Trouble with apostrophes

Post Reply
michel.weber
Posts: 256
Joined: Sat Oct 08, 2005 12:40 pm

Trouble with apostrophes

Post by michel.weber »

I'm trying to index french documents, but i can't figure out how to search properly for apostrophes.

for ex. a search for : migration et d'asile
does not find any results, but sugests : migration et asile

When i look at the suggestions, 'asile' is not highlighted.

What am i doing wrong?

Word forms :[\alnum\'\x80-\xff]{1,70}
Language Characters : \alpha\'\x80-\xFF
post-processing is enabled.
User avatar
Kai
Site Admin
Posts: 1270
Joined: Tue Apr 25, 2000 1:27 pm

Trouble with apostrophes

Post by Kai »

Is the apostrophe the same character (ASCII, U+0027) in both the query and the document? If not, the query term and document word will be considered different and not match.

Can you post the URL to an example document that should match but does not?
michel.weber
Posts: 256
Joined: Sat Oct 08, 2005 12:40 pm

Trouble with apostrophes

Post by michel.weber »

Yes it's the same.

I have taken the apostrophe out of the 'word forms' and 'language characters', and now "asile" or "d'asile" match correctly.

I also added 'd' to the noise word list which for french makes sense, but somehow it still shows up as highlighted.

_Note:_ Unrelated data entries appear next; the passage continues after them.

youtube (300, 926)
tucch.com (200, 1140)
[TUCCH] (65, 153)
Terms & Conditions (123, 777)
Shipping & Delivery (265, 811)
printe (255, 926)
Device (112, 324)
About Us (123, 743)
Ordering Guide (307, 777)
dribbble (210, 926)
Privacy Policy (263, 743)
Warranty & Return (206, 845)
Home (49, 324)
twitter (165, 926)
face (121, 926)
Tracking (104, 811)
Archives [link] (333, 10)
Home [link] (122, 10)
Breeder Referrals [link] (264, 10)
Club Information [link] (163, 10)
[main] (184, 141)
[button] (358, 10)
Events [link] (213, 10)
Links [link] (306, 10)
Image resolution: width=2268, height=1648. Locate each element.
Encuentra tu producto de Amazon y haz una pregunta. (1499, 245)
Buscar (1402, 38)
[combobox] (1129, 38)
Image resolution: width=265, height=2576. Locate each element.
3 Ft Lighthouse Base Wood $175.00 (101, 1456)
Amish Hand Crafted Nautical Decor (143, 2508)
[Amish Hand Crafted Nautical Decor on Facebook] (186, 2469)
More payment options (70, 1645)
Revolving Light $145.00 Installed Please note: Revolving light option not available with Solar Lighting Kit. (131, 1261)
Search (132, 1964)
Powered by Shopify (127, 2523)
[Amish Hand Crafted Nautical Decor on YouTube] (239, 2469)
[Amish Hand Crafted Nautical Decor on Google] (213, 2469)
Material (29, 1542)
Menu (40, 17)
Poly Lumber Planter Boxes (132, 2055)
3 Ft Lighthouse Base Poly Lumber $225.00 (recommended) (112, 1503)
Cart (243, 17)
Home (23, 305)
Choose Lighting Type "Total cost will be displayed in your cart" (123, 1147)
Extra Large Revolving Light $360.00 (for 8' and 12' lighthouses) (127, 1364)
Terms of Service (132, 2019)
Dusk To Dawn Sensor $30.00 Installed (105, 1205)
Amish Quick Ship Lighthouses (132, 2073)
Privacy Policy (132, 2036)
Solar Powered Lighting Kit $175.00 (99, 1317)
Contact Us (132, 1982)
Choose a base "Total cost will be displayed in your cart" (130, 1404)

I can't provide a link as i'm working on a test machine which is not accessible from the internet.
User avatar
Kai
Site Admin
Posts: 1270
Joined: Tue Apr 25, 2000 1:27 pm

Trouble with apostrophes

Post by Kai »

Can you open a tech support ticket with a copy of All Walk Settings, a copy of the query, and a copy of an (HTML) page that it should match (as a ZIPed attachment)? We'll take a look.
User avatar
Kai
Site Admin
Posts: 1270
Joined: Tue Apr 25, 2000 1:27 pm

Trouble with apostrophes

Post by Kai »

Fixes for these issues are now in the scripts on our web site. Note that highlighting of a *phrase* such as `"d asile"' (as opposed to the non-phrase words `d asile') will not span apostrophes in the text, because linear matching of phrases will only match whitespace between words (to avoid spanning sentence endings).
Post Reply